The Civil Process
After filing of pleadings are complete, the judge in whose court the case has been assigned sets a trial date. If the trial is to begin at that time, subpoenas must be issued for prospective witnesses.
Juries in justice and county courts consist of six members. District court juries have 12 members. Either side may request a jury. A 10 to 2 verdict is sufficient in civil district trials, but a unanimous verdict is necessary in criminal district trials. Juries make findings of fact.
The trial proceeds in much the same fashion as a criminal trial with the exception that no one is accused of a crime. The decision before the judge or jury is to find for the plaintiff or for the defendant. In civil cases, the judge or jury make their decision based on the preponderance of evidence.
Guilt is not an issue in a civil case. That is, no guilt or innocence is involved. Therefore, the word “guilt” should not be used at any time in a civil matter and especially not at the time the verdict is returned in a civil case.
In civil cases the jury makes findings on questions that the court submits to it. The judge approves a judgment based on the jury’s findings, although the judge is not bound to go along with the jury. Reports of civil trials should avoid saying that juries have awarded money. Juries make finding of fact and return those findings to the trial judge in the form of a verdict.
Questions to the Jury
At the conclusion of all evidence, questions are submitted to the jury with instructions from the judge. This is the court’s charge. The questions involved require positive or negative answers.
In an automobile accident case, for example, a question might read: “Do you find by a preponderance of the evidence that Joe Smith drove his automobile at a speed in excess of the 35 mph limit?” The jury would answer, “He did” or “He did not.”
An attorney may object to questions that are too general or do not comply with the law. The charge to the jury can be one of the most complicated parts of the civil trial. Wording of the questions can be exacting, and decisions may be reversed because of faulty questions.
Texas was one of the first states to use special issue questions and is one of a few states using them now.
In certain cases, the jury may also be asked to decide on the degree of responsibility.

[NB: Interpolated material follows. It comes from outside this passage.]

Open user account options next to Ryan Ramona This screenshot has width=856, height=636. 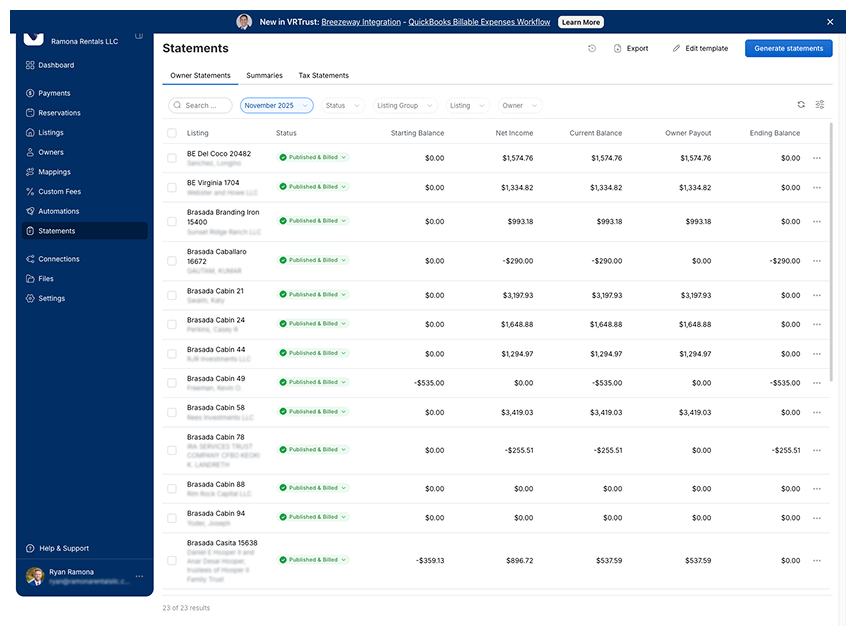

Settlement, Verdict and Judgment
A settlement is an agreement between the parties to a lawsuit. Judges and juries have nothing to do with a settlement. Parties can settle a case at any time, even after a verdict is returned or even after a judgment has been entered by the court.
Juries do not return settlements, nor do they make awards. However, they do make certain findings of fact and return verdicts. A verdict represents a jury's finding of certain facts about a case.
A judge generally plays no role in either a settlement or a verdict. Judges do, however, enter a formal court document called a judgment based on a jury verdict. In a non-jury case, the trial judge will usually make findings of fact and conclusions of law and then enter the final judgment in the case.
Reporters should understand these critical distinctions.
Civil court judges take some actions without the aid of a jury. Among them are the applications for writs. A writ is an order requiring the performance of a specific act. The request for a writ is an application.
A common example is a writ of injunction. One side in a lawsuit presents an application to the court for a writ. The judge may issue a temporary injunction and set a date for a hearing on a permanent injunction.
Court records are presumed to be open to the general public.
Texas Rule of Civil Procedure 76A, ordered by the Supreme Court of Texas in 1990, prohibits judges from sealing court records. An exception exists when one of the parties to the action demonstrates to the judge that a “specific, serious and substantial interest” would justify keeping the matter sealed.
The rules make public any agreed upon settlements that have an affect on public health and all settlements involving public officials and governments.
Divorce, child custody and other cases arising out of the Family Code are exempt from the rules. That doesn’t mean they are automatically sealed, but they can be sealed. Also exempt: the disclosure of information about trade secrets.
Motions to seal court records must be heard in open court and notice of the proceedings must be posted in advance at the court house and with the state supreme court.
Any organization or individual that opposes the sealing may participate in the hearings. A judge who seals a record must state the reasons in writing.